Hover anxiously. It should cook roughly a minute so -- if you see the edges browning too early, lower the flame slightly. On my stove there is a subtle slope so I rotate the pan every 15 seconds or so, so it cooks evenly. When the batter looks solid and the edges are browning and crisping every so slightly, take a spatula and carefully, delicately, loosen the edges all the way round. Jostle the pan. Hopefully the crêpe will slide loosely around -- otherwise, carefully slide the spatula under the crêpe to the offending sticking area. Jostle some more. When the crêpe is thoroughly loosened, lift the pan, jostle the crêpe to the pan's edge, and flip. It's a sort of quick shove and jerk motion that simply takes a little practice, but with the right pan and adequate butter it's not hard and can be immensely satisfying.
Cook 45 more seconds on the other side, then slide it out on the plate. Now you can sprinkle it with sugar and cinnamon, or fill with jam, or if you're thinking more long lunch or dinner lines, make a stack and roll them up with cooked veggies, cover with béchamel and Swiss, and bake. They can be cooked and refrigerated as well, just separate with wax paper.
In this recipe, I added flavoring to Anna Thomas' recipe. This makes for a sweeter, delicately pink crêpe.
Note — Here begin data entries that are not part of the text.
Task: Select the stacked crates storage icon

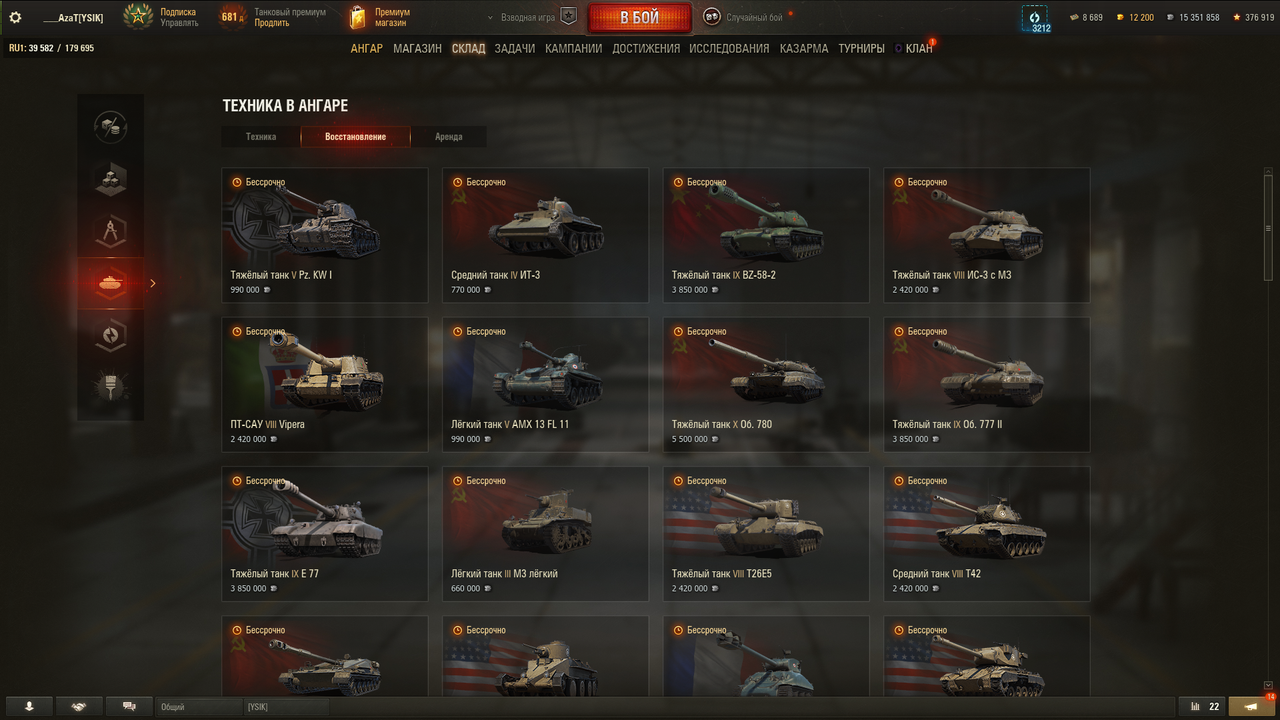Action: tap(110, 179)
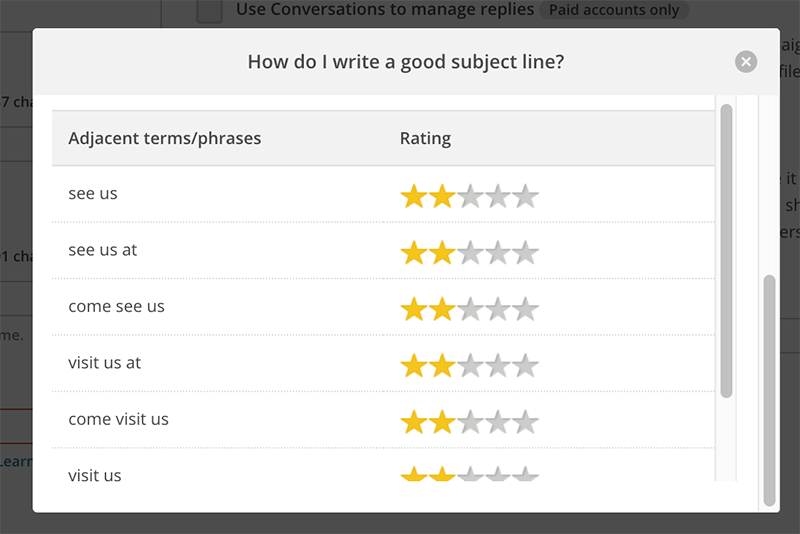Click the first star for 'see us'
This screenshot has height=534, width=800.
point(414,197)
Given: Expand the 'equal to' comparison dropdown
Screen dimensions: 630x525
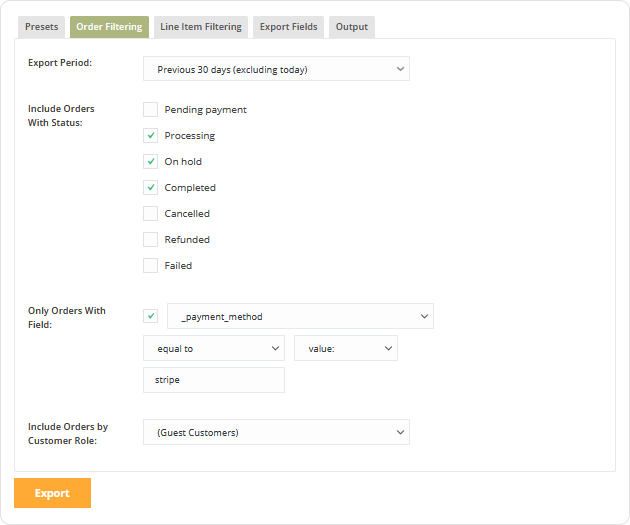Looking at the screenshot, I should 214,348.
If you want a savory crêpe, omit.
Anna's crêpes a la Jada
2/3 cup white flour
3/4 t. salt
3 eggs
2 cups milk
5 tablespoons melted unsalted butter
1 teaspoon walnut extract
1 teaspoon crème de cassis
Whisk together milk and eggs in a large mixing bowl.
Add walnut extract and crème de cassis.
Whisk in melted butter, pouring in a thin steady stream.
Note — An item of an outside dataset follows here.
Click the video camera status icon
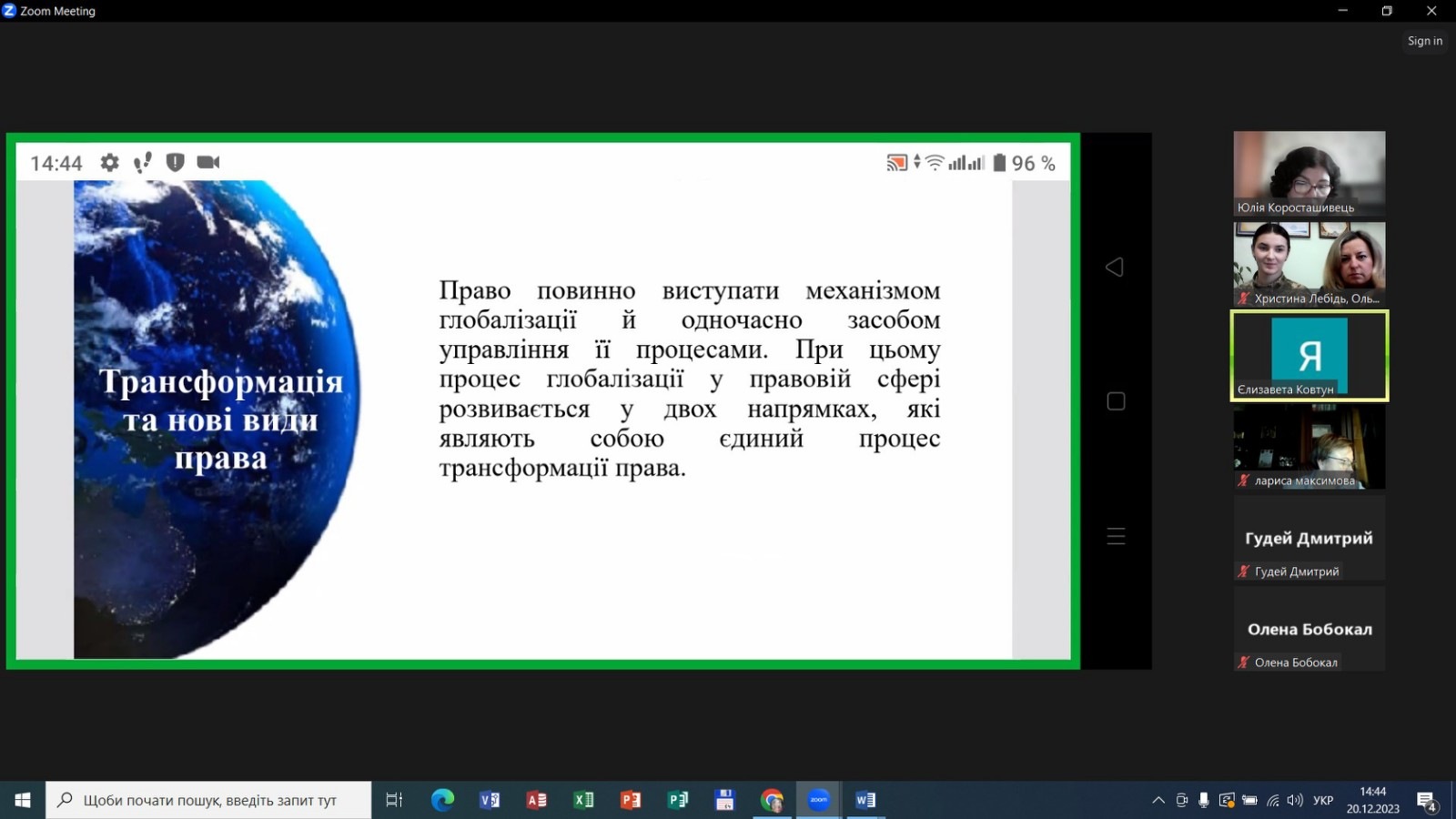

Sift in flour and salt and loosely combine in a few turns, scraping the sides of the bowl to combine all.
Cover and let rest in the fridge for at least 45 minutes to let air bubbles release.
Heat a tablespoon of butter in a crêpe pan over medium high heat, and cook as described above.
Crêpes can be stacked and kept in a warm oven until ready to serve, unless meltable ingredients are used (try Asiago and chives!), in which case they must be filled and served individually and immediately.
I like to serve these crêpes sprinkled with sugar and orange zest, or spread with Nutella for a rich dessert.